▶ [Description of the task] Give the material below again with "icon" swapped for "button" everywhere, leaving everything else unchanged.

▶ [Recorded data]

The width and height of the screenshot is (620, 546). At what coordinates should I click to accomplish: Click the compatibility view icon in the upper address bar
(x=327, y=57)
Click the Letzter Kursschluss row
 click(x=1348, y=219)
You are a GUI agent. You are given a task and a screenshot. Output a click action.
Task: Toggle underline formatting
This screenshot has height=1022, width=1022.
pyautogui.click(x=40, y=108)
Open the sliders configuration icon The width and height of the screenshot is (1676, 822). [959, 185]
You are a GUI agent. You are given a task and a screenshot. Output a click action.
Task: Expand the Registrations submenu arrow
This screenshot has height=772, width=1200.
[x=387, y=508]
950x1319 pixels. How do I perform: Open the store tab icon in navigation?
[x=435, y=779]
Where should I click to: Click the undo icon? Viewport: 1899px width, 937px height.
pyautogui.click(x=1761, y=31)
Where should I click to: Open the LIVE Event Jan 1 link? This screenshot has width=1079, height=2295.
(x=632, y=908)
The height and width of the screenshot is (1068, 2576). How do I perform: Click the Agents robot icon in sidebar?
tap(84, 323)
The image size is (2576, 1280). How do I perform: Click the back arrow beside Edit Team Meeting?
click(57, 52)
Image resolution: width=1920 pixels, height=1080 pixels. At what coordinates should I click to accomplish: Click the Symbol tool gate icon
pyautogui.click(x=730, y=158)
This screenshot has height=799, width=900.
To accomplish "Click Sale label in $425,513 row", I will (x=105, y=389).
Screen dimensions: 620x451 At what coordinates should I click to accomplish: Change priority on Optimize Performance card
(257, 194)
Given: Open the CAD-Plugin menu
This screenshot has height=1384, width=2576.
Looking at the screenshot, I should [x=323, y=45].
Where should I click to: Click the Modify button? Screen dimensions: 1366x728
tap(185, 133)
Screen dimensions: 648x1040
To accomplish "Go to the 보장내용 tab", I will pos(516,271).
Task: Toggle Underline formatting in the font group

▶ [Task response]
The width and height of the screenshot is (620, 546). At what coordinates should I click to accomplish: Click the compatibility view button in the upper address bar
(x=327, y=57)
Click the Letzter Kursschluss row
 click(x=1348, y=219)
You are a GUI agent. You are given a task and a screenshot. Output a click action.
Task: Toggle underline formatting
This screenshot has height=1022, width=1022.
pyautogui.click(x=40, y=108)
Open the sliders configuration button The width and height of the screenshot is (1676, 822). [959, 185]
You are a GUI agent. You are given a task and a screenshot. Output a click action.
Task: Expand the Registrations submenu arrow
This screenshot has height=772, width=1200.
[x=387, y=508]
950x1319 pixels. How do I perform: Open the store tab button in navigation?
[x=435, y=779]
Where should I click to: Click the undo button? Viewport: 1899px width, 937px height.
pyautogui.click(x=1761, y=31)
Where should I click to: Open the LIVE Event Jan 1 link? This screenshot has width=1079, height=2295.
(x=632, y=908)
The height and width of the screenshot is (1068, 2576). How do I perform: Click the Agents robot button in sidebar?
tap(84, 323)
The image size is (2576, 1280). How do I perform: Click the back arrow beside Edit Team Meeting?
click(57, 52)
Image resolution: width=1920 pixels, height=1080 pixels. At what coordinates should I click to accomplish: Click the Symbol tool gate button
pyautogui.click(x=730, y=158)
This screenshot has height=799, width=900.
To accomplish "Click Sale label in $425,513 row", I will (x=105, y=389).
Screen dimensions: 620x451 At what coordinates should I click to accomplish: Change priority on Optimize Performance card
(257, 194)
Given: Open the CAD-Plugin menu
This screenshot has height=1384, width=2576.
Looking at the screenshot, I should [x=323, y=45].
Where should I click to: Click the Modify button? Screen dimensions: 1366x728
tap(185, 133)
Screen dimensions: 648x1040
To accomplish "Go to the 보장내용 tab", I will pos(516,271).
Task: Toggle Underline formatting in the font group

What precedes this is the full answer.